Jianli Wang*, Alison P. Lee*, Rimantas Kodzius, Sydney Brenner and B. Venkatesh.
Published in: Mol. Biol. Evol. (2009) 26: 487-490.
Human and other vertebrate genomes contain thousands of ultraconserved elements (UCEs) which are functional elements that are under evolutionary selection. The identification of UCEs is a powerful approach for discovering cis-regulatory elements in human and other vertebrate genomes. Although the origin and evolution of UCEs are not well understood, previous studies have suggested that a massive expansion of UCEs occurred during tetrapod evolution and the substitution rate in UCEs showed a significant decline in tetrapods compared to teleost fishes such as fugu and zebrafish (Stephen et al., Mol. Biol. Evol. 2008). Evidence for fewer UCEs in teleost fishes further supported the hypothesis that a large number of UCEs were de novo recruited in tetrapods and exapted to perform important functions.

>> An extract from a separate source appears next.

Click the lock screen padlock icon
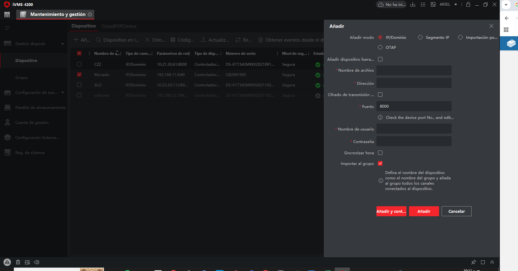pos(468,4)
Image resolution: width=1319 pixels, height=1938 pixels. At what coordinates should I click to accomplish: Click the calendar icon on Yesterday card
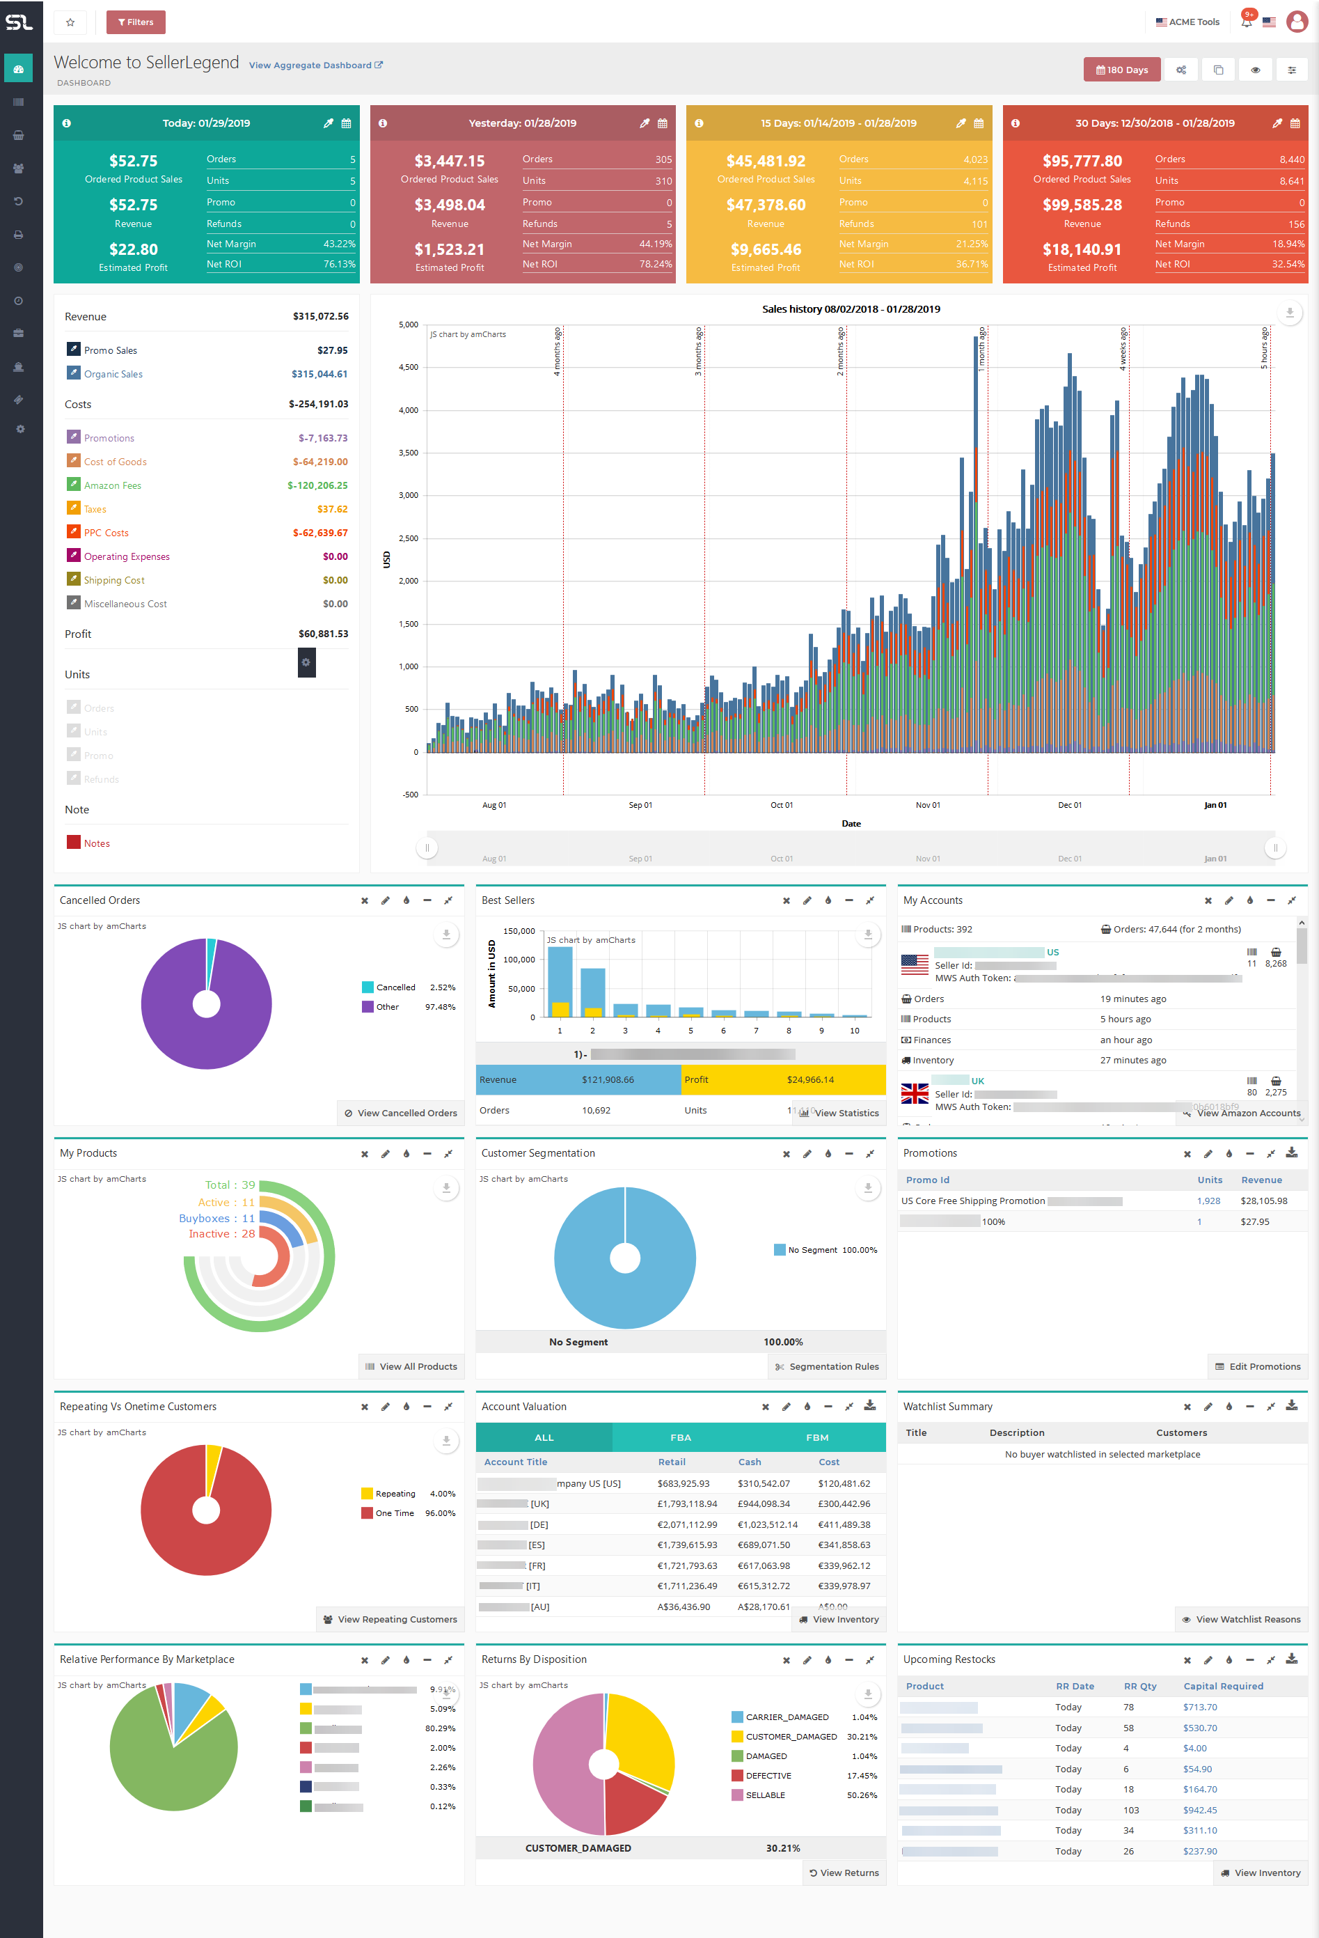[662, 123]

We have investigated UCEs in a cartilaginous fish, the elephant shark and show that nearly half the UCEs present in placental mammals existed in the common ancestor of jawed vertebrates (gnathostomes). Interestingly, UCEs have experienced a higher substitution rate in teleost fishes than in elephant shark and as a result, approximately one-third of ancient UCEs have diverged beyond recognition in teleost fishes. Our study also shows that protein-coding sequences are evolving at a slower rate in elephant shark than in other vertebrates. This finding underscores the importance of elephant shark as a model genome for understanding the evolution of vertebrate genomes. The higher substitution rate of UCEs in teleost fishes may have implications for the vast diversity of teleost fishes.